NO WRITER ATTRIBUTED

THE College Council, Radcliffe's policy-making body, did not invite student representatives to its first meeting. This failure is particularly disappointing because both the administration and students spent long hours last year trying to work out a new, mutually beneficial relationship.

True, the present constitution of the Radcliffe Union of Students does not deal with student representation on the Council even though students over-whelmingly approved the idea when a first draft of the constitution was submitted to them for a vote last year. This clause was finally dropped by the student officers in order to get the constitution approved at all and a verbal agreement was substituted under which students would be invited "from time to time."

Mrs. Bunting often said that "at a time when students want communication so much, it is a shame for them to isolate themselves." She has praised RUS several times in the past for not isolating itself. She is right, and it is praise well-deserved.

But one would hope that the administration is equally eager for communication and that it is not going to isolate itself. A dialogue can only exist in an atmosphere of mutual respect.

For this reason the College Council should have made a special point of inviting student representatives to its first meeting. Mrs. Bunting has used the excuse that the meeting took place in early September before most students were back in Cambridge. But the dates for the Council meetings are set up well in advance and it is hard to believe that the Council could not have dropped RUS President Debbie Batts a line informing her of the meeting and requesting student representation if possible.

Late last spring there was hope in the air. Hope that the administration had realized that students could make important contributions to the running of the College. An invitation to the first meeting of the Council would have been a symbolic statement of the administration's trust in students and of its sincere wish to see students participate.

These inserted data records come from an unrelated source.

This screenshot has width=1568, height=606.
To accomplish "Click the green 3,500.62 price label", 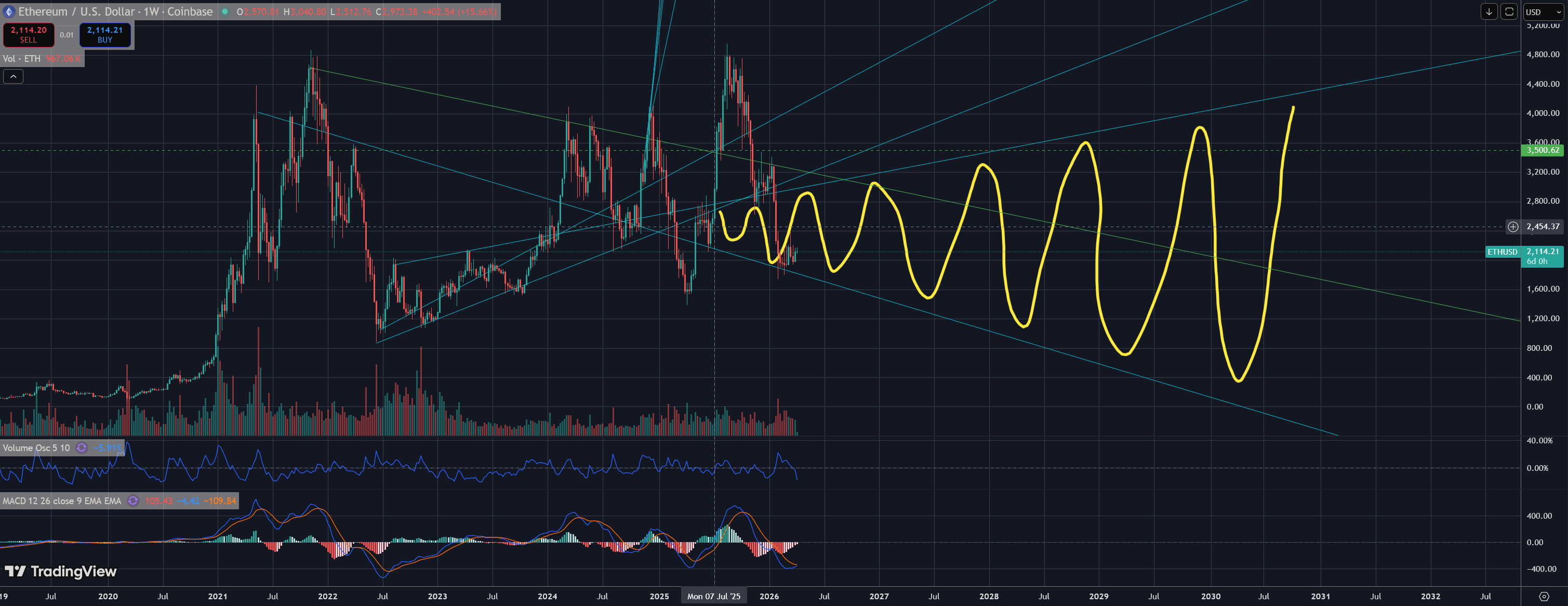I will pos(1542,150).
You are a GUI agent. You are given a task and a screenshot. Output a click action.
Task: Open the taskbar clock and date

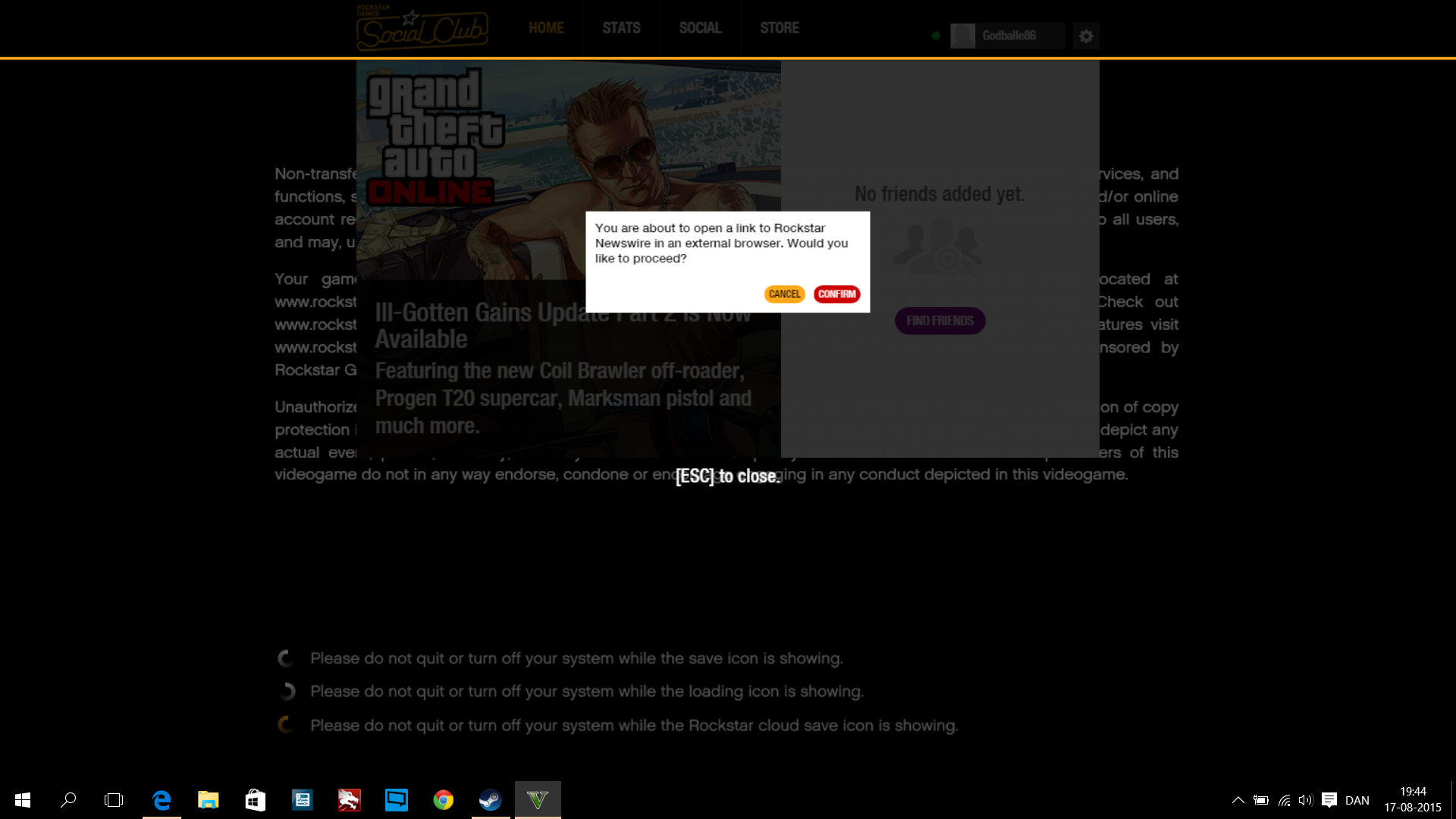[x=1412, y=800]
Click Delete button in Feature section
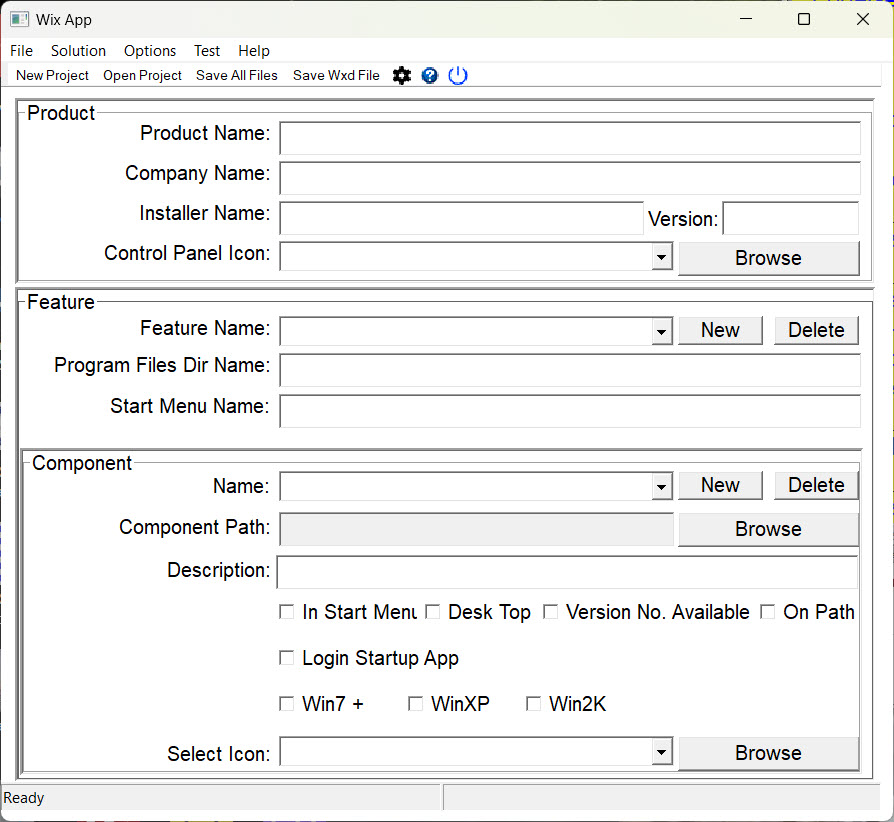This screenshot has width=894, height=822. pyautogui.click(x=816, y=330)
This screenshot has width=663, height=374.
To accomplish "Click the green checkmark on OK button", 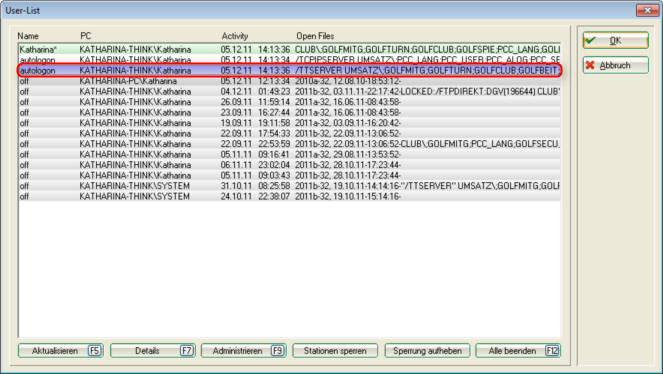I will [x=590, y=41].
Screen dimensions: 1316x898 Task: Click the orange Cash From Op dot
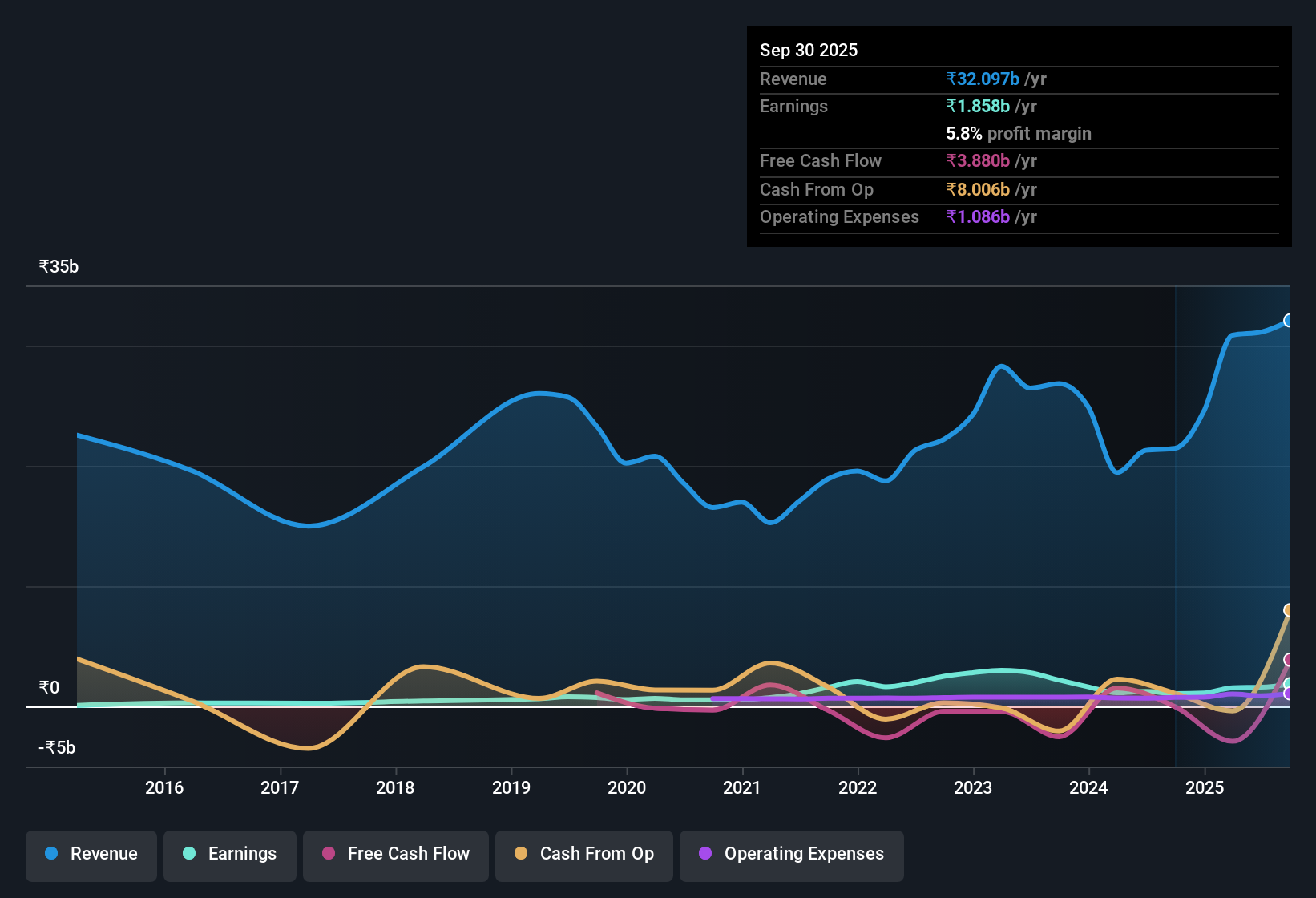[521, 854]
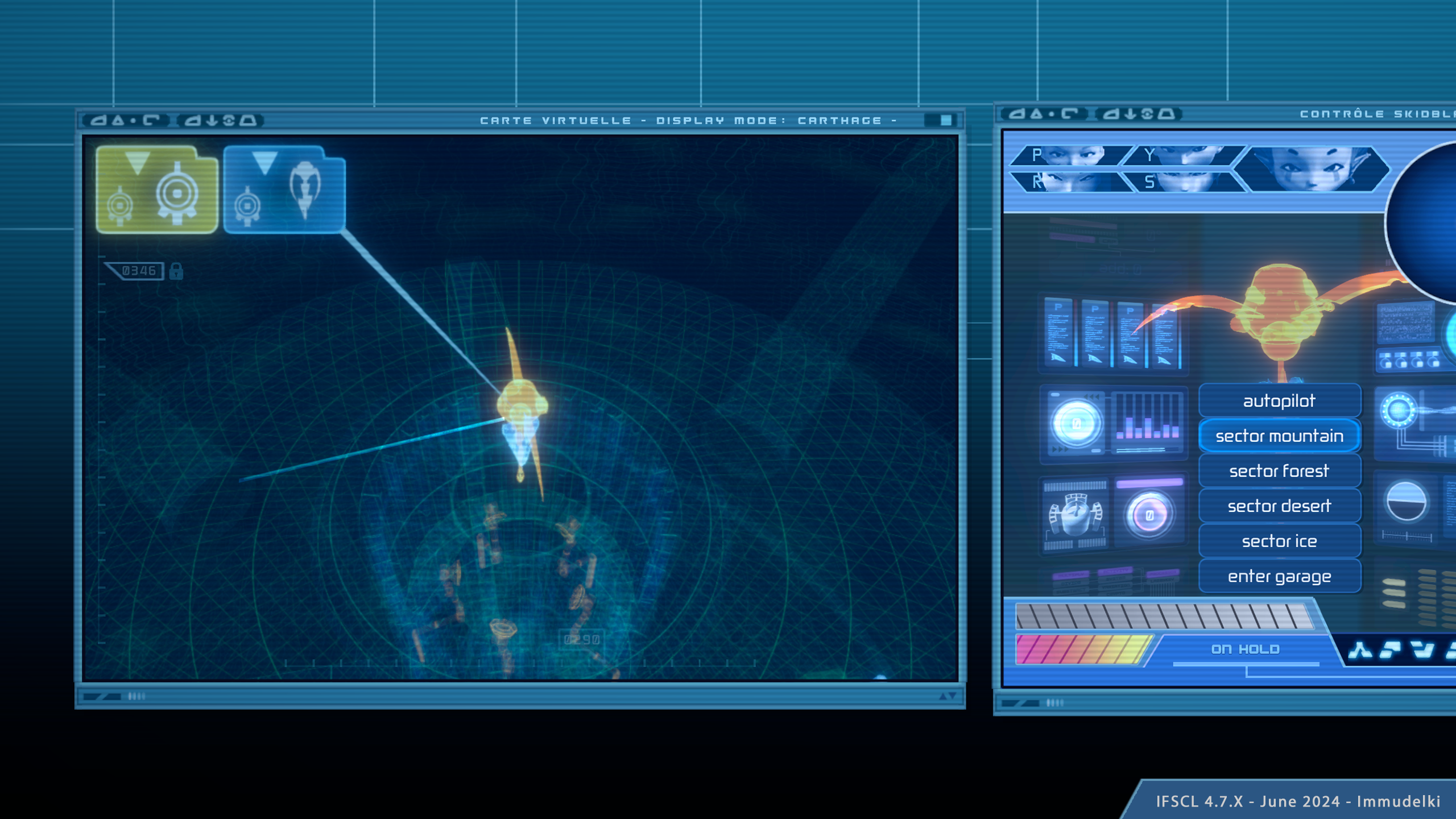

IN ORDER to build on the achievements of last spring, the administration must now move to regularize student participation to give students the feeling that they do have a valuable contribution to make. The ambiguities surrounding student representation on the Council must be settled quickly. Students for their part must take up the challenge, and begin working together with the administration in the various alumnae committees open to student representatives for the first time this year.